Our docs include a Sphinx extension that can automatically run requests against example apps and include their result in the documentation page when its being built. This only requires 2 steps:

  1. Create an example file with an app object in it, which is an instance of Litestar

  2. Add a comment in the form of # run: /hello to the example file

When building the docs (or serving them locally), a process serving the app instance will be launched, and the requests specified in the comments will be run against it. The comments will be stripped from the result, and the output of the curl invocation inserted after the example code-block.

The # run: syntax is nothing special; everything after the colon will be passed to the curl command that’s being invoked. The URL is built automatically, so the specified path can just be a path relative to the app.

In practice, this looks like the following:

An example of how to use the automatic example runner#
from typing import Dict

from litestar import Litestar, get

def hello_world() -> Dict[str, str]:
    """Handler function that returns a greeting dictionary."""
    return {"hello": "world"}

app = Litestar(route_handlers=[hello_world])

# run: /

This is equivalent to:

An example of how to use the automatic example runner#
   from typing import Dict

   from litestar import Litestar, get

   def hello_world() -> Dict[str, str]:
       """Handler function that returns a greeting dictionary."""
       return {"hello": "world"}

   app = Litestar(route_handlers=[hello_world])

Run it

> curl
{"hello": "world"}

Creating a New Release#

  1. Checkout the main branch:

    Checking out the main branch of the litestar repository#
    git checkout main
  2. Run the release preparation script:

    Preparing a new release#
    python tools/ <new version number> --update-version --create-draft-release

    Replace <new version number> with the desired version number following the versioning scheme.

    This script will:

    • Update the version in pyproject.toml

    • Generate a changelog entry in 2.x Changelog

    • Create a draft release on GitHub

  3. Review the generated changelog entry in 2.x Changelog to ensure it looks correct.
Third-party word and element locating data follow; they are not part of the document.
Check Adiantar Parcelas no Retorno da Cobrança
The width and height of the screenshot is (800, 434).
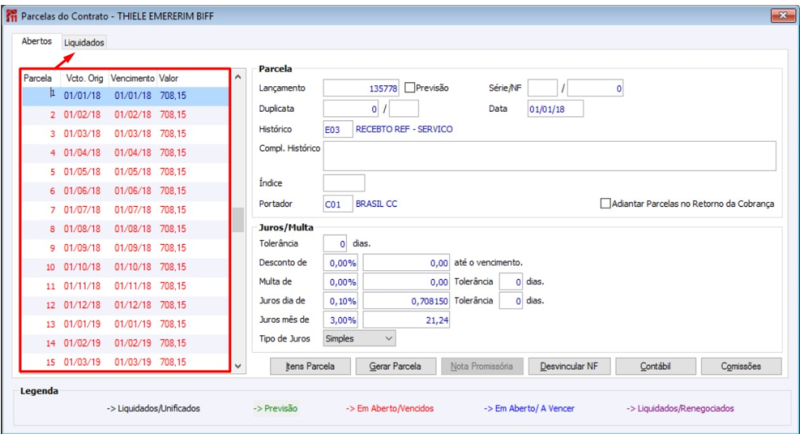[x=605, y=203]
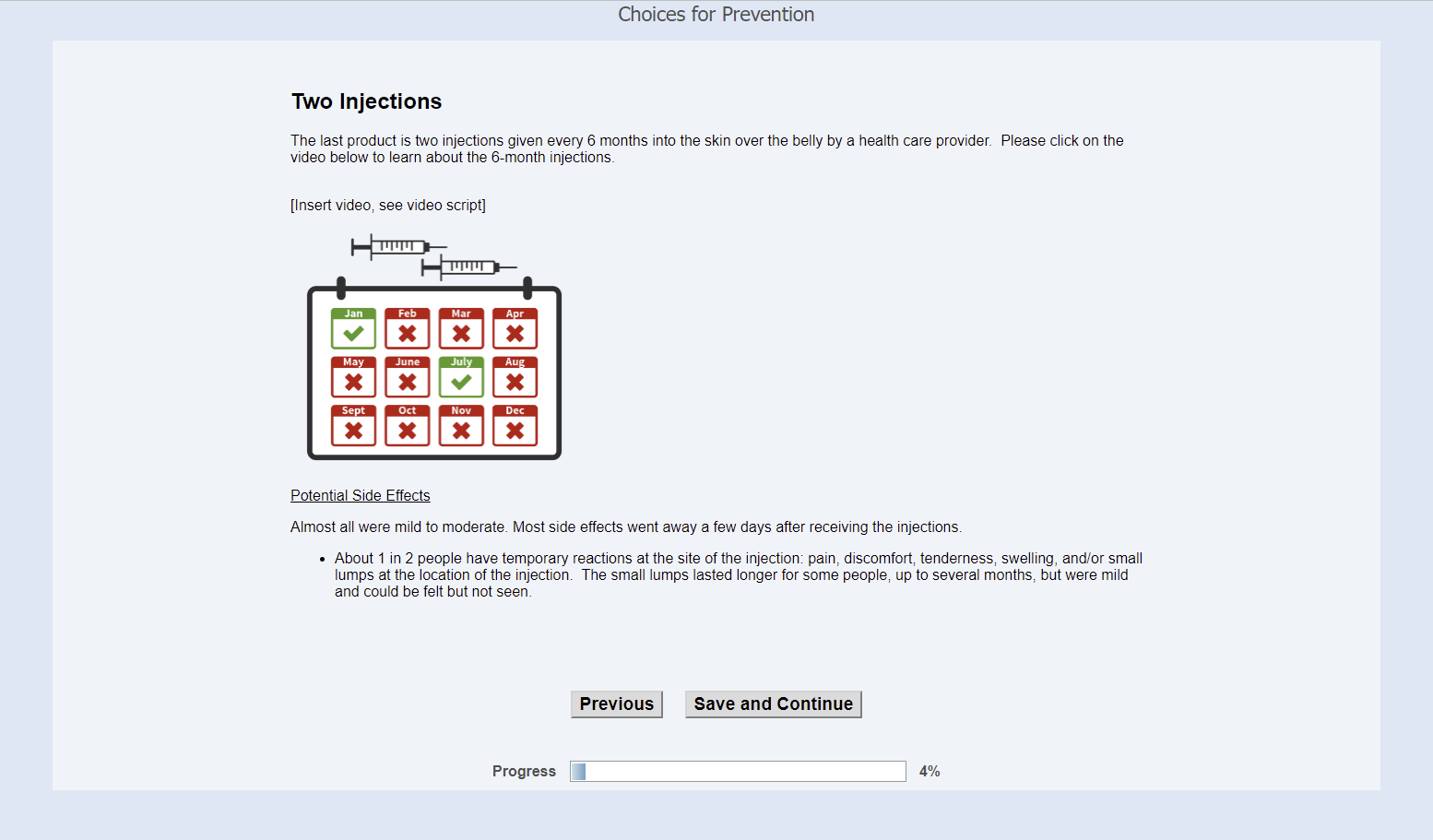Click the June red X calendar icon
The image size is (1433, 840).
click(407, 377)
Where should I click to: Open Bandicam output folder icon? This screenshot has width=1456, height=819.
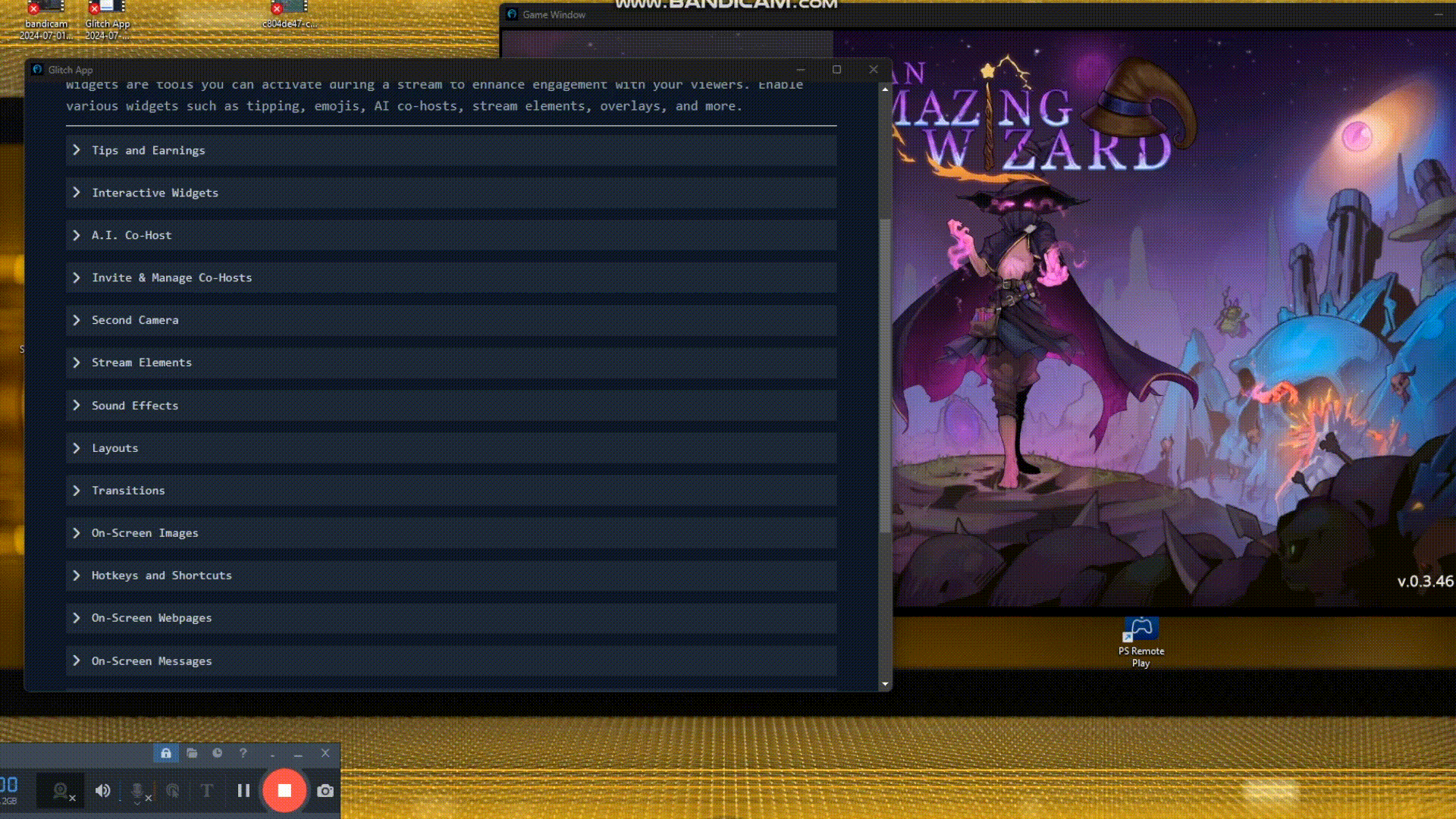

  4. Commit the changes to main:

    Committing the changes to the main branch#
    git commit -am "chore(release): prepare release vX.Y.Z"

    Replace vX.Y.Z with the actual version number.

  5. Create a new branch for the release:

    Creating a new branch for the release#
    git checkout -b vX.Y.Z
  6. Push the changes to a vX.Y.Z branch:

    Pushing the changes to the vX.Y.Z branch#
    git push origin vX.Y.Z
  7. Open a pull request from the vX.Y.Z branch to main.

  8. Once the pull request is approved, go to the draft release on GitHub (the release preparation script will provide a link).

  9. Review the release notes in the draft release to ensure they look correct.

  10. If everything looks good, click “Publish release” to make the release official.

  11. Go to the Release Action and approve the release workflow if necessary.

  12. Check that the release workflow runs successfully.


The version number should follow semantic versioning and PEP 440.